Big Data, Search, and Artificial Intelligence: Quite a Mash Up
January 29, 2018
I read a consultant-technology mash up marketing essay. The write up is “Big Data and Search: The Time for Artificial Intelligence Is Now.” The write up is mostly jargon. I wonder if the engineer driving the word processing train pushed the wrong button.
Here are the “keywords” I noted in the write up:
Analytics
Artificial intelligence
Big Data
Blockchain
Business action and business use cases
Chatbots
Cognitive (presumably not the IBM which maybe doesn’t work as advertised)
Consumer services
Customer / citizen facing (some government speak too)
Digital assistants
False or biased results (yes, fake news)
Keywords
Machine learning
Natural language processing
Platforms
Real time results
Resources
SQL databases
Search
Transparency
Trust
Video
Were there definitions, case examples other than references to consultants, and facts? Not that I could discern.
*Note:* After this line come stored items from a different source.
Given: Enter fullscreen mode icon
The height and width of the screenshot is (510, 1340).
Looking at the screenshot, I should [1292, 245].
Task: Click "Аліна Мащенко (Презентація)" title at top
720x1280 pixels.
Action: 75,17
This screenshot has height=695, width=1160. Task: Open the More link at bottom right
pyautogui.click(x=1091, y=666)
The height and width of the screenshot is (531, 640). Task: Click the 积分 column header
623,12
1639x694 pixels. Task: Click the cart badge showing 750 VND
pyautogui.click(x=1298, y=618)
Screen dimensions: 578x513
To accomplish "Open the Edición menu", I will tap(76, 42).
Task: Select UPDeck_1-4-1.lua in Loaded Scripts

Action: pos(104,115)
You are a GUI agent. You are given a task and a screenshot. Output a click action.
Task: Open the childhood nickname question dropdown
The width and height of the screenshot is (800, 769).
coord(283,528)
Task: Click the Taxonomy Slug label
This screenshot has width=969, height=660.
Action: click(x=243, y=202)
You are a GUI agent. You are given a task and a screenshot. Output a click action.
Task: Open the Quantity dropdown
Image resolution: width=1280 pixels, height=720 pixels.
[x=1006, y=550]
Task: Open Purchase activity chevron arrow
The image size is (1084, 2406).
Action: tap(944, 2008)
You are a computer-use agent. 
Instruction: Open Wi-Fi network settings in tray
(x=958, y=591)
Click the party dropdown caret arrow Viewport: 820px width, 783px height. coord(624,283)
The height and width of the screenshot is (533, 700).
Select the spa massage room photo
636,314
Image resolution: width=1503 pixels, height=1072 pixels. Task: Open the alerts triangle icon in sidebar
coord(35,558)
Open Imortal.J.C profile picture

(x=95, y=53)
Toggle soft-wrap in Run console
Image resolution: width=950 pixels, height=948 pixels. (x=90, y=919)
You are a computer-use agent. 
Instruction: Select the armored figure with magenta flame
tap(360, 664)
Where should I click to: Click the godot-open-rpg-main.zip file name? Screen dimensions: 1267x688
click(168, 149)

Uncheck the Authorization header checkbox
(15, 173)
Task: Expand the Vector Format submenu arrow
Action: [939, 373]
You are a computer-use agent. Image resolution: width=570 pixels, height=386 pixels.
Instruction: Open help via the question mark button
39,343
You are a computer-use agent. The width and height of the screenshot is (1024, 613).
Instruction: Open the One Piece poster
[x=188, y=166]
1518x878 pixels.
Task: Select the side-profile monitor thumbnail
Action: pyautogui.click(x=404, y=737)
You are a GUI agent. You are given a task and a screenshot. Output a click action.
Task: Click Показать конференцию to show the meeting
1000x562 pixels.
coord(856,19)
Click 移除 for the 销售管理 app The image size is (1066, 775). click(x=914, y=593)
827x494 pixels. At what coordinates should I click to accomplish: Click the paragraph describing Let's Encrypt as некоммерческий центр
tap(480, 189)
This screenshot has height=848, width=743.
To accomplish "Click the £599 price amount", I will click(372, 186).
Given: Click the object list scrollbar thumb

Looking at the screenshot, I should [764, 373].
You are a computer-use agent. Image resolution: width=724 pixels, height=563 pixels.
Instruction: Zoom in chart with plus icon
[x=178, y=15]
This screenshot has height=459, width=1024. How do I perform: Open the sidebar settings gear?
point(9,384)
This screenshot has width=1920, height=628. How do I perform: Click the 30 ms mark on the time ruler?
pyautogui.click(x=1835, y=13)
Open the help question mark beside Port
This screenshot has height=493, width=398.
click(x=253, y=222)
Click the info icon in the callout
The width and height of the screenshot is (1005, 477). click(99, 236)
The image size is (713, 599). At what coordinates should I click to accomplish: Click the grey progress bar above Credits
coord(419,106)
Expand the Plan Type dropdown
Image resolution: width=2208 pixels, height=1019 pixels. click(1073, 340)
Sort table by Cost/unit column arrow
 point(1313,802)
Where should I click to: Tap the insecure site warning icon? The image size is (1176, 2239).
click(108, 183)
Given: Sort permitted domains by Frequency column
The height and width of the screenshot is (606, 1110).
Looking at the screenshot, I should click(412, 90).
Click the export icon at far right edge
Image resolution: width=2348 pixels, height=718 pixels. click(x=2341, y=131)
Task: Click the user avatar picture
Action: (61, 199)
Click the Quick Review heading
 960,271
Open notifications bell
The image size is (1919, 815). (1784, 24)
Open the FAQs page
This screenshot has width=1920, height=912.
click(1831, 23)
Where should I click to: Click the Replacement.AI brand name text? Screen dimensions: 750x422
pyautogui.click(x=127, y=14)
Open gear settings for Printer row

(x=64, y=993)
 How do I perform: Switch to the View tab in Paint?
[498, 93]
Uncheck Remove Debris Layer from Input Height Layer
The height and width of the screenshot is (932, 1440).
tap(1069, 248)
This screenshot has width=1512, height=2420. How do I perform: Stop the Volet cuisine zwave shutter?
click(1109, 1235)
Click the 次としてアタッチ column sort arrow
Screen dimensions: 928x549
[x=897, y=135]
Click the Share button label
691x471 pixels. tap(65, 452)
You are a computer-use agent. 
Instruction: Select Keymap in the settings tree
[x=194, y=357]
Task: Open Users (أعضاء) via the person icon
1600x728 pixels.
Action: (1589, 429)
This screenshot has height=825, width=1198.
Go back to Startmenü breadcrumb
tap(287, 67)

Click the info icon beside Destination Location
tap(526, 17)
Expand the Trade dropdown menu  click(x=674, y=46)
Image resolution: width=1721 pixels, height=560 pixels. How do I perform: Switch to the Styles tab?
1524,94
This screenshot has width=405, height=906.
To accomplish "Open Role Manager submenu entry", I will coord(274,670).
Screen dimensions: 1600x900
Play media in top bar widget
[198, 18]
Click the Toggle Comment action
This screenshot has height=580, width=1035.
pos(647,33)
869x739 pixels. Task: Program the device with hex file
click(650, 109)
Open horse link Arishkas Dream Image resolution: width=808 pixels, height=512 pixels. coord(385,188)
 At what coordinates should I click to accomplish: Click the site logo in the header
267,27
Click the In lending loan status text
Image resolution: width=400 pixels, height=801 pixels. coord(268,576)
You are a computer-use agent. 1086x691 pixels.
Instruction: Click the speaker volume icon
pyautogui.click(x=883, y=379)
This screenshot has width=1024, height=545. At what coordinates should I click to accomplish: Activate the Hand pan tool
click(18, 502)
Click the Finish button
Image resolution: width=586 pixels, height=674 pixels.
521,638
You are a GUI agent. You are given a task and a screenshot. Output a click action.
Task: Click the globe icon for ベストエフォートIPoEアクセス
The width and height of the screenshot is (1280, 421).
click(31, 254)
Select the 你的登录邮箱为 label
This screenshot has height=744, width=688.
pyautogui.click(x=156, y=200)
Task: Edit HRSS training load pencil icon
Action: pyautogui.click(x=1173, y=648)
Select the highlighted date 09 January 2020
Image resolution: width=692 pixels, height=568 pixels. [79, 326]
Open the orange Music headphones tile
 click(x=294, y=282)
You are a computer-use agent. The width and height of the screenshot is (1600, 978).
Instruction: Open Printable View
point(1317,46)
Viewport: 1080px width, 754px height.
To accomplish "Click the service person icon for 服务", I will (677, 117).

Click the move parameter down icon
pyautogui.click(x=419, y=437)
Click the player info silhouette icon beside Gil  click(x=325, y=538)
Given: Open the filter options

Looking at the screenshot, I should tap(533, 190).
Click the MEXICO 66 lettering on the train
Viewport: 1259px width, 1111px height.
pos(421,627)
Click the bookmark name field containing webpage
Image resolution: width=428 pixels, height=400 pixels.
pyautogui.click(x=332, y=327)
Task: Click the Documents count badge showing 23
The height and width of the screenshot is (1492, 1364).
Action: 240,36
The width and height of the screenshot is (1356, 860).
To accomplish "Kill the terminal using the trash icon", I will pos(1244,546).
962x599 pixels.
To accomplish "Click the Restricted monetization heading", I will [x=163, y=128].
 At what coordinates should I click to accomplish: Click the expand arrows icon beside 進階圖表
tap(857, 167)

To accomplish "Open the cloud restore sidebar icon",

As I pointed out in CyberOSINT: Next Generation Information Access, search is little more than plumbing. Trying to make search into the headline act is likely to cost money and lead the the types of mistakes that Convera, Delphes Technology, Entopia, Fast Search & Transfer, Verity, and dozens of other vendors pitched aggressively before open source search “won” the game. (Case histories of some of the more unusual search and retrieval vendors are available without charge at www.xenky.com/vendor-profiles.)
The next generation systems are platforms which combine content processing activities into a workflow which produces an outcome a human or other smart system can use to accomplish a task, either operational, physical, or mental.
The next generation approach to search and Big Data for that matter are embodied in software which is smart and fits into a work process and does not skew into “cognitive craziness.”
In short, the game has changed and the consulting techno jargon makes clear the gap between the search-centric approach from the 1990s to the next generation information methods of the most forward leaning companies. Jargon burns brightly but quickly.